_ENTRIES SHOWN:_
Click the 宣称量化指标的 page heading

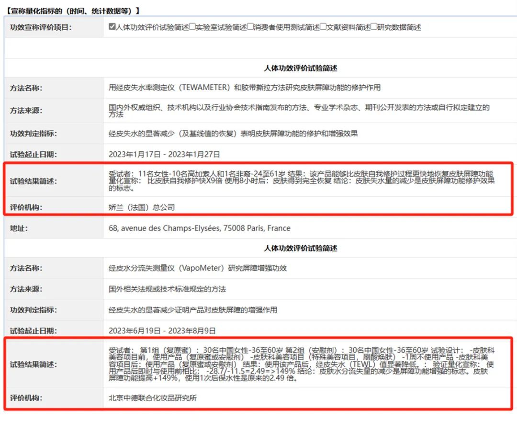point(71,10)
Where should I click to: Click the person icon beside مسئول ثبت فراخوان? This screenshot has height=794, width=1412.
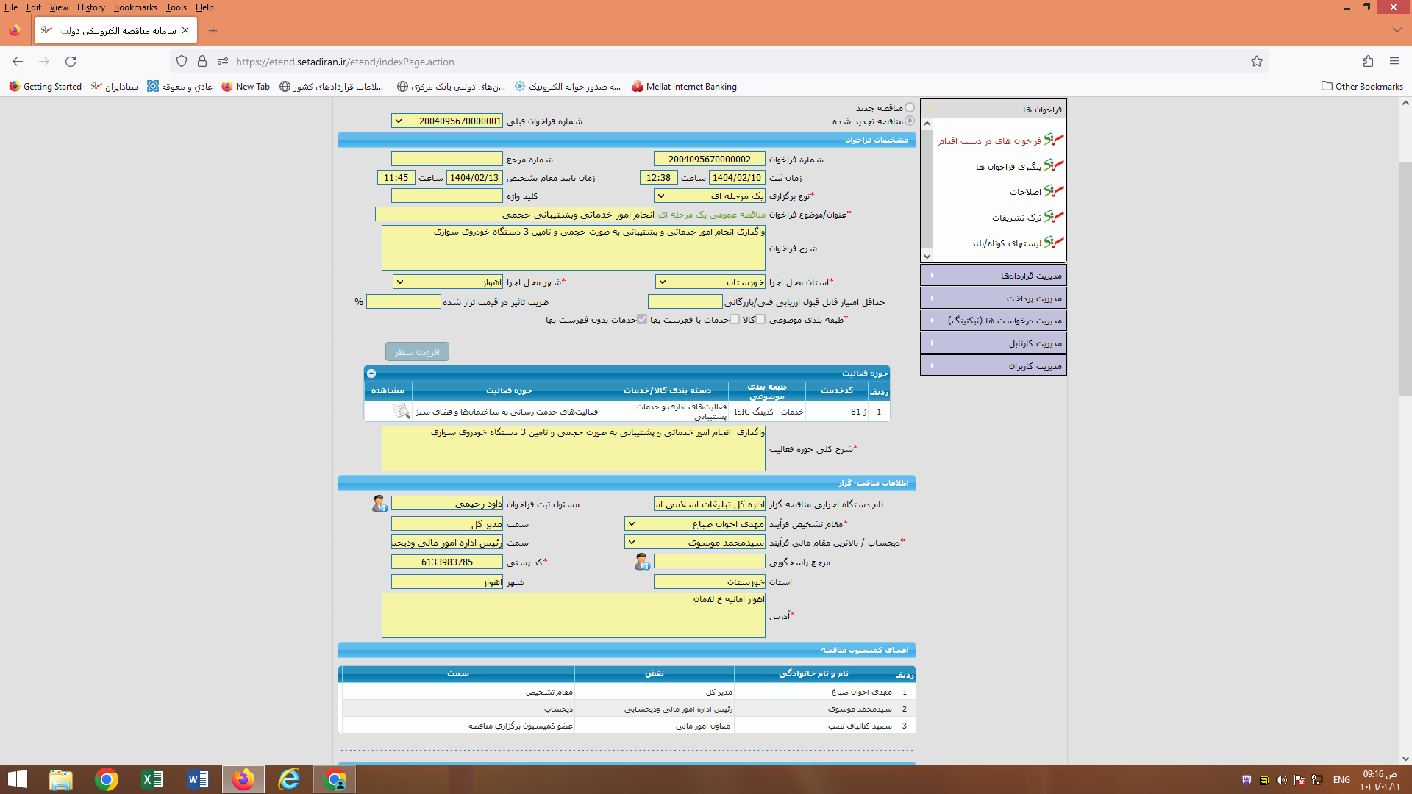(379, 504)
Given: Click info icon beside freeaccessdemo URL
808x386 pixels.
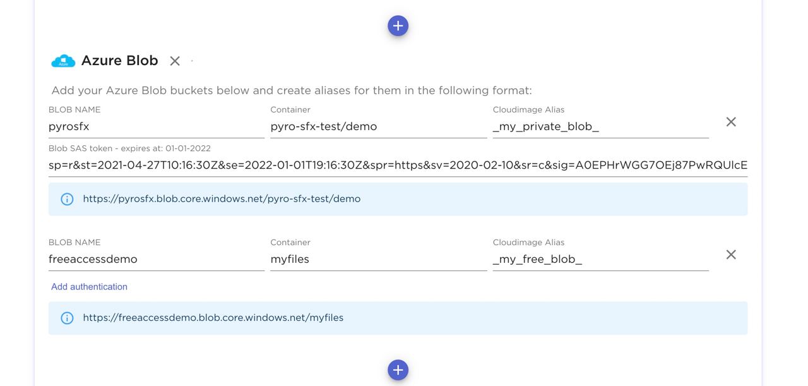Looking at the screenshot, I should [x=67, y=318].
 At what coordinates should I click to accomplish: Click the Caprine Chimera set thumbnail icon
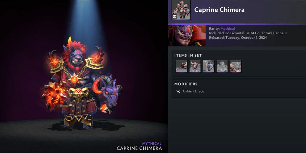(181, 10)
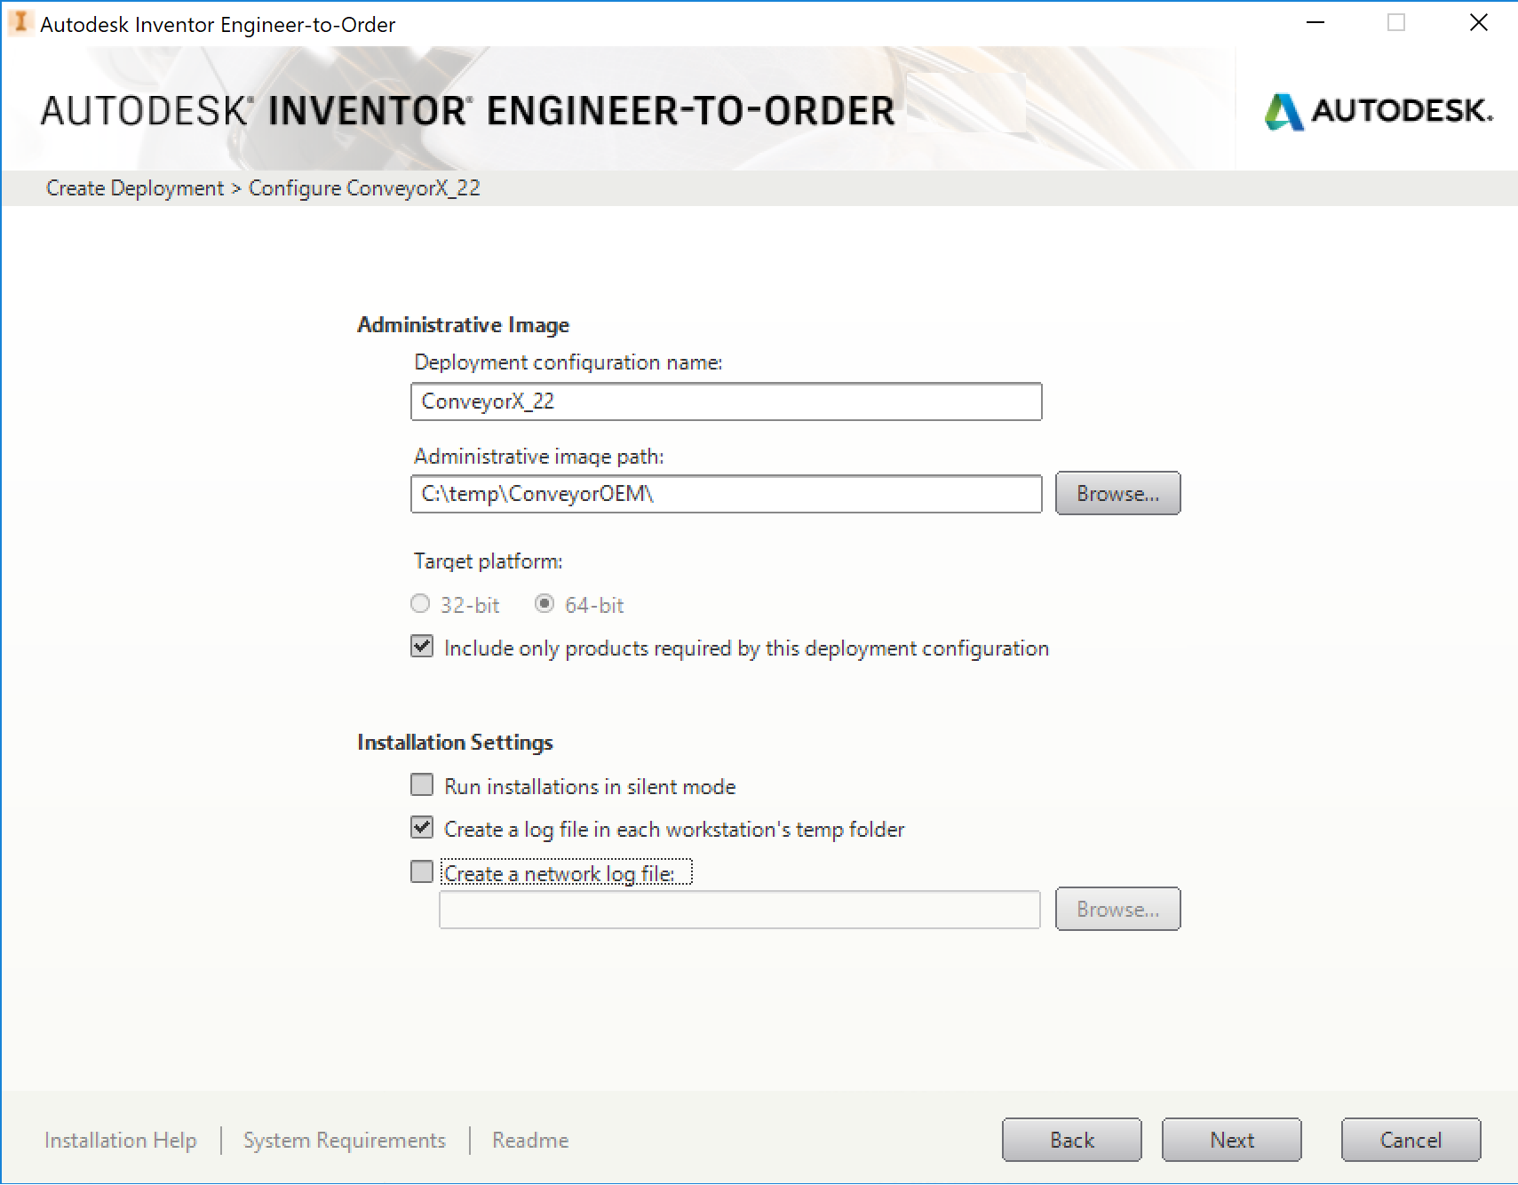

_YOUR TASK:_
Reproduce the listing from the line that has "At what coordinates" through the end of the listing, with "thumbnail icon" changed to "preview image" and nothing else altered. Omit the pictures.

_EXERCISE SOLUTION:_
 At what coordinates should I click to accomplish: Click the Caprine Chimera set preview image
(181, 10)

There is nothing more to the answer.